“Sesungguhnya jujur menunjukkan pada kebaikan, kebaikan akan menunjukkan pada surga. Sesungguhnya yang berusaha jujur hingga ia tercatat sebagai orang yang jujur. Sesungguhnya dusta menunjukkan pada ke-jelekan, kejelekan menunjukkan pada neraka. Sesungguhnya seorang laki-laki yang berdusta hingga ia tercatat di sisi Allah sebagai pendusta.” (HR. Tirmidzi).
Kejujuran memiliki tanda. Tanda yang harus kita realisasikan dalam kehidupan kita. Jika tanda itu tidak ada, maka seseorang lemah kejujurannya atau terancam tidak memiliki kejujuran.
Tanda-tanda itu antara lain:
Tanda-tanda itu antara lain:
1. Tuma’ninatul Qolb (Ketenangan Hati).
Kejujuran dalam semua keadaan, batin maupun zhohir, akan mewariskan ketenangan dalam hati, dan menghilangkan rasa ragu, bimbang dan gamang. Rasulullah saw bersabda:
“Tinggalkan perkara yang meragukan, ambillah perkara yang engkau tidak meragukan. Sesungguhnya jujur akan menghasilkan ketenangan, sedang dusta mengakibatkan kebimbangan.” (HR. Tirmidzi).
Efek dari ketenangan hati ini antara lain iman berdiri kokoh, sabar saat diterpa ujian, dan tunduk sepenuhnya kepada Allah swt.
وَلَمَّا رَأَى الْمُؤْمِنُونَ الأحْزَابَ قَالُوا هَذَا مَا وَعَدَنَا اللَّهُ وَرَسُولُهُ وَصَدَقَ اللَّهُ وَرَسُولُهُ وَمَا زَادَهُمْ إِلا إِيمَانًا وَتَسْلِيمًا (٢٢)

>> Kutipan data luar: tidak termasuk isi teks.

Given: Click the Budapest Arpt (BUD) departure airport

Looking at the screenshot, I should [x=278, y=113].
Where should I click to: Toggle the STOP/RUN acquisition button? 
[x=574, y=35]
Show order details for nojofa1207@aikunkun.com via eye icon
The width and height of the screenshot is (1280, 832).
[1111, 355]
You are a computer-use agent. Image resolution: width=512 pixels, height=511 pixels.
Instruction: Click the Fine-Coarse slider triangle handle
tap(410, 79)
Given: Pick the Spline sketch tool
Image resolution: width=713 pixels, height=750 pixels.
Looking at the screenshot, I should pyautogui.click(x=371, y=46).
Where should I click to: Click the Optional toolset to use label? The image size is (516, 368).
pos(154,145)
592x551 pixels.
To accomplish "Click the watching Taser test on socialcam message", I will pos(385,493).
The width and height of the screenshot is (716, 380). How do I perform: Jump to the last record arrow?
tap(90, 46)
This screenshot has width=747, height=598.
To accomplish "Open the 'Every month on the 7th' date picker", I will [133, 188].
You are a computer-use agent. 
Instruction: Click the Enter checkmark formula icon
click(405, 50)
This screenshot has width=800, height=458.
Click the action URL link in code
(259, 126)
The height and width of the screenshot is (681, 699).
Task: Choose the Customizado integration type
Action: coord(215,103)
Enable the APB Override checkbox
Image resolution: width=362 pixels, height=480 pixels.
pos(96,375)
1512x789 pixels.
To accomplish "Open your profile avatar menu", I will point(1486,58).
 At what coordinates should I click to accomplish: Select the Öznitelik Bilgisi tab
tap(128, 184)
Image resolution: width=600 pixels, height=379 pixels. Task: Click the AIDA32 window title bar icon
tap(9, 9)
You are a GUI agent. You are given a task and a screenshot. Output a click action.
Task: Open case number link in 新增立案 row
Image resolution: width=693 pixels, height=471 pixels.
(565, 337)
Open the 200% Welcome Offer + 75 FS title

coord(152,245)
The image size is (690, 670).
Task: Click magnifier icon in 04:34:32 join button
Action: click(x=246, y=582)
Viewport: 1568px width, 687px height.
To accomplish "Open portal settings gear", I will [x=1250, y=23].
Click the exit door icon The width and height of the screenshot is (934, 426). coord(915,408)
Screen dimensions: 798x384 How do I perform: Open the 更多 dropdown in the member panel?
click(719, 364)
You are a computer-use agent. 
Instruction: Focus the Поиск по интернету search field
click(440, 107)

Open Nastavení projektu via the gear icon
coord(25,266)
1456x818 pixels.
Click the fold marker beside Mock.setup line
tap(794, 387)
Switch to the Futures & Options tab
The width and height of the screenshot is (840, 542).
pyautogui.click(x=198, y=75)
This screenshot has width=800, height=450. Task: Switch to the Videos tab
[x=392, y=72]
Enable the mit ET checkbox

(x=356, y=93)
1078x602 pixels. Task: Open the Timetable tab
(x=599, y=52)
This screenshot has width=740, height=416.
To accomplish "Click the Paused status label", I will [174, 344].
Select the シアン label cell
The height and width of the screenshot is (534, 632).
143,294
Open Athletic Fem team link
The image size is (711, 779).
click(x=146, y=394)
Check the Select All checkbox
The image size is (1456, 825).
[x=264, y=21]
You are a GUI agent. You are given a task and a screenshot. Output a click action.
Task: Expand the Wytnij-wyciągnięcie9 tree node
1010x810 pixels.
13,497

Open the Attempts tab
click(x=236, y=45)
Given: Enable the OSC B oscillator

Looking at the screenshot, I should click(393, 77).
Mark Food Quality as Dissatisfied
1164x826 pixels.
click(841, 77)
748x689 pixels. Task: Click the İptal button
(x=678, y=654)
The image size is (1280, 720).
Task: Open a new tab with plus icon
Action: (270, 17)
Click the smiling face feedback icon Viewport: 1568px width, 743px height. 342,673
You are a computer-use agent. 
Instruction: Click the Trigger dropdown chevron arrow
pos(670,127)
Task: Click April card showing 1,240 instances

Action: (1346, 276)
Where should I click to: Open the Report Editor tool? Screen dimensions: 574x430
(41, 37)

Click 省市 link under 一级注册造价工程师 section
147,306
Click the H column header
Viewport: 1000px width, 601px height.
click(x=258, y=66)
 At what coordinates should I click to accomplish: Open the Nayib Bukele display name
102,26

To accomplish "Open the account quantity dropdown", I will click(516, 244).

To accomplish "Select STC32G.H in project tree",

“Dan tatkala orang-orang mukmin melihat golongan-golongan yang bersekutu itu, mereka berkata: “Inilah yang dijanjikan Allah dan Rasul-Nya kepada kita”. dan benarlah Allah dan Rasul-Nya. dan yang demikian itu tidaklah menambah kepada mereka kecuali iman dan ketundukan” {Qs. Al -Ahzab (33) : 22}.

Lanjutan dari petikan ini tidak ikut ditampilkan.